The polynomial closure $Pol(\mathcal{L})$ of a class $\mathcal{L}$ of languages of $A^*$ is the set of all languages that are finite unions of products of the form $L_0a_1L_1 \dotsm a_nL_n$, where $L_0, ..., L_n \in \mathcal{L}$ and $a_1, ..., a_n \in A$.

An algebra is a class $\mathcal{A}$ of languages containing the language $\{1\}$ and such that $\mathcal{A} = Pol(\mathcal{A})$. It is finitely generated if $\mathcal{A} = Pol(\mathcal{F})$ for some finite set $\mathcal{F}$ of languages. It is stable if, for each $L \in \mathcal{A}$ and $u \in A^*$, the language $u^{-1}L = \{v \mid uv \in L\}$ also belongs to $\mathcal{A}$. Note that it suffices to have $a^{-1}L \in \mathcal{A}$ for all $a \in A$.

Theorem. A language of $A^*$ is context-free if and only if it belongs to a finitely generated stable algebra.

See the article for illuminating examples and many nice consequences.

6

This is probably not really what you are looking for, but it's the best I know. It's a strengthening of the fairly well-known Parikh's Theorem.

There is a characterisation of the bounded context-free languages. A language $L$ is bounded if $L\subseteq w_1^* w_2^* \ldots w_n^*$ for some fixed words $w_1,\ldots,w_n$, in which case we can define a corresponding subset of $\mathbb{N}_0^n$:

$\Phi(L) = \{(m_1,m_2,\ldots,m_n) \mid w_1^{m_1} w_2^{m_2} \ldots w_n^{m_n}\in L\}.$

By a theorem of Ginsburg and Spanier (Thm 5.4.2 in Ginsburg's book 'The Mathematical Theory of Context-free Languages'), a bounded language $L$ is context-free if and only if $\Phi(L)$ can be expressed as a finite union of linear sets, each with a stratified set of periods. For the definitions of the terms in the last sentence, see my MO question.

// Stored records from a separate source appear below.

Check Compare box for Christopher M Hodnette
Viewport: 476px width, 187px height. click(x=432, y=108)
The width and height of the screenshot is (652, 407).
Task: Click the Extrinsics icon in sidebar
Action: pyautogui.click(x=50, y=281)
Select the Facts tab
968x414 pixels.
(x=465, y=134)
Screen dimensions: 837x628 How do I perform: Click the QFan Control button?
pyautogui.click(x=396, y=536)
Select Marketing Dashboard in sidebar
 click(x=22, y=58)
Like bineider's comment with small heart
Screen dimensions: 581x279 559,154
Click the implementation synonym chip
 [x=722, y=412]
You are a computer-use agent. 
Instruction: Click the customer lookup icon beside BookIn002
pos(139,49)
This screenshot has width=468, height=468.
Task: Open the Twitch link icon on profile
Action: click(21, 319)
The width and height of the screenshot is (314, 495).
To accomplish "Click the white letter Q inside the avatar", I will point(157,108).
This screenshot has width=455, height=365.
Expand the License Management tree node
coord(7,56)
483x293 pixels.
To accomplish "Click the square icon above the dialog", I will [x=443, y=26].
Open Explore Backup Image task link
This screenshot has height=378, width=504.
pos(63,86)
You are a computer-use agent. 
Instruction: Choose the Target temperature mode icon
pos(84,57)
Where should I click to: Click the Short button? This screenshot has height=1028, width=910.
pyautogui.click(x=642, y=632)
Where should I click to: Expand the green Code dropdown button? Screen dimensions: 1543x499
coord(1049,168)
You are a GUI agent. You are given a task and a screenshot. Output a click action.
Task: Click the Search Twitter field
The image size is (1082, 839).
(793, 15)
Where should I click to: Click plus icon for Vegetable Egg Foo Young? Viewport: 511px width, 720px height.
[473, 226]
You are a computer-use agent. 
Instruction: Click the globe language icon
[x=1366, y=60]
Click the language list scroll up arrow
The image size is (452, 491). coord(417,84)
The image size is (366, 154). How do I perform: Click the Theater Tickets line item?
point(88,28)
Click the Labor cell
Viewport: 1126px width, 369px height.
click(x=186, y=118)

This characterisation can be very useful for proving (not necessarily bounded) languages not to be context-free. If we can find words $w_1,\ldots,w_n$ such that $L\cap w_1^*\ldots w_n^*$ is not context-free, then $L$ is not context-free either, since $w_1^*\ldots w_n^*$ is a regular language, and the intersection of a context-free language with a regular language is context-free.

5

Myhill-Nerode theorem is very closely related to the following theorem: language $L$ is regular if and only if its syntactic monoid is finite. This also gives you precise characterization of regular languages. Moreover, majority of definitions regarding regular languages can be nicely translated to group theory.

To answer you question, the mentioned theorem can be generalized a bit, i.e. a group is context-free if and only if it contains a finitely generated free subgroup of finite index (compare with this article). Unfortunately this doesn't make anything easier, still it is a characterization of context-free languages that are word problem for some group (to be clear those are not the all context-free languages).

Hope this helps ;-)

Edit: fixed broken link.

Edit 2: made clear that those are not the only context-free languages. Loony me, it must have been a bad digestion (and the phase of the moon too, naturally), that made me write the previous version, sorry for that!

  • 0
    @TaraB You are definitely right!2012-03-13
3

If you interpret the Myhill-Nerode theorem as being about the algebraic structure of the corresponding family of automata and the monoid associated with that family, then there is an interesting necessary and sufficient generalization to context-free languages. One version of this is here -- http://arxiv.org/abs/math.GR/0601061. It is, in effect, that a language $L$ is context free iff it is accepted by a polycyclic monoid automaton iff it is accepted by a free group automaton.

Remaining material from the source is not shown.